Max knew many missionaries before and after me. He became good friends with
them all.
To solve Ilse’s night pebble problem, Max recruited 8 missionaries, Jurgen Reisner
and some other young men to go to Ilse’s place. That night when the pebbles stared,
a young man would open and lean out the window being hit and yell. After several
windows were tried, the throwing stopped and never occurred again as long as she
lived there. Max’s plan worked.
Once after that a pebble did strike one of her windows one afternoon.
When she looked out it was the owner of a neighboring gasthaus (guesthouse)
who’d thrown the stone.
He’d come to ask her to work as a waitress for him nights after her regular job.
She took the side job.
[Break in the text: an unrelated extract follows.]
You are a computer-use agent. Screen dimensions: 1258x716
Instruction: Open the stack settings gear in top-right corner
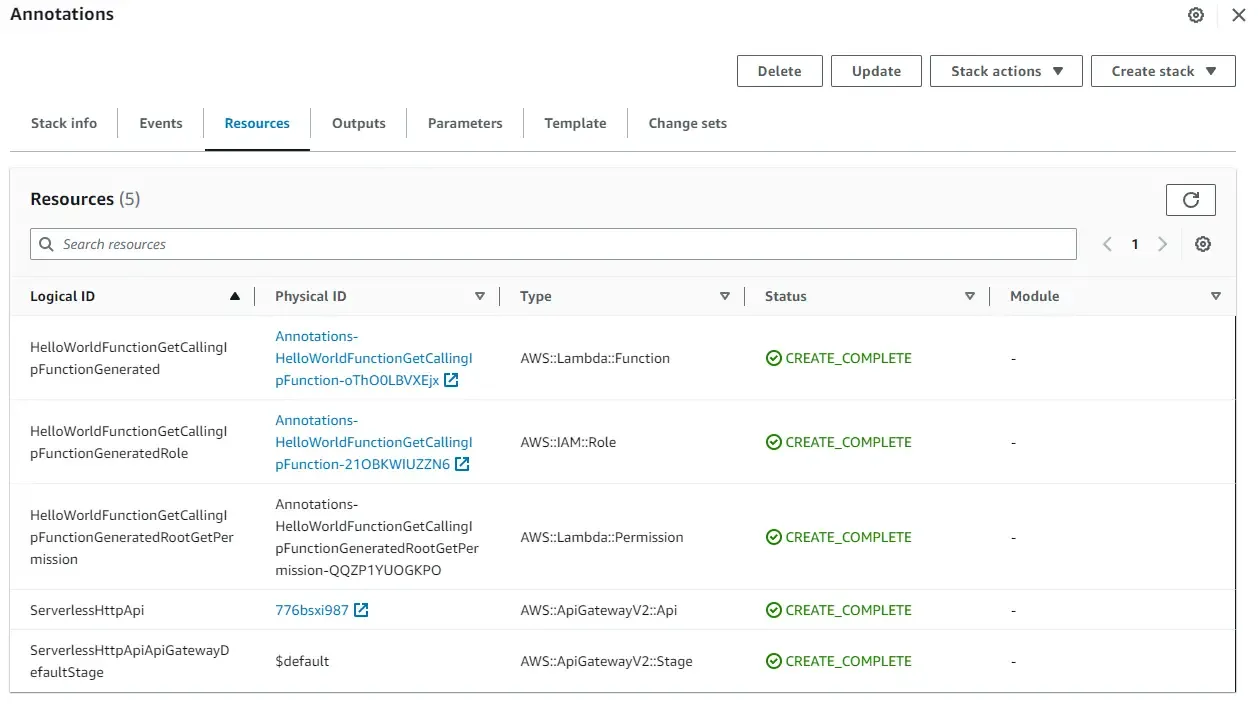click(1196, 15)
The gasthaus was very busy at that time of year with guests
from all over coming nightly for meals, beer, entertainment and socializing.
She became an instant favorite of the patrons.
One of her admirers sent flowers, candies, and the like over a period of time.
Finally by letter her secret admirer arranged to meet her in the afternoon between
her jobs and take her for a ride in his car so they could talk.
She waited for the appointed time. The admirer sent a young man in a sports car
to pick her up. She went with him not knowing that the admirer was following in the
car behind them. Later he revealed himself and Ilse learned he was married.
She promptly informed him that she didn’t go out with married men. That ended the
affair.
Once, her friend Renatta, who worked for a dentist, received an invitation for she and
Ilse to go to a party at a ski resort with two young men on a Friday night. They went.
And after the party on the way down the mountain the girls expressed concern about
the speed the car was traveling. At that the young men asked them to get out and
walk home.
They got out and were soon left in a very dark forest. So dark in fact that they had to
feel their way from tree to tree. After a while they came upon a ski hut, entered and
spent the night there.
The morning dawned sunny and bright. Their arms were covered in sores.
Later they learned that parasites that had been in the blankets had attacked them.
The sores continued for some time until doctors solved it for them. Ilse only had one
outbreak of it after that, which she solved by using Vicks vapor rub. Her cat didn’t
like the smell and she surmised that the parasites wouldn’t either. She was right.
Her doctor thanked her and wrote that down so as to use for his patients in the future.
They started to walk down the very, very steep road, grateful that they hadn’t been in
that car the night before.
One man who visited the gasthaus was from Amsterdam. He was so impressed
by Ilse that he offered her a job at his company in Amsterdam at the end of summer.
She declined the offer as she had already made up her mind to move to America
and get married.
She did get married in America and still lives in the United States.
She’d spent a wonderful two years working in Sankt Gallen, Austria with many
exciting experiences.
So ends her story of her first job, well first two jobs.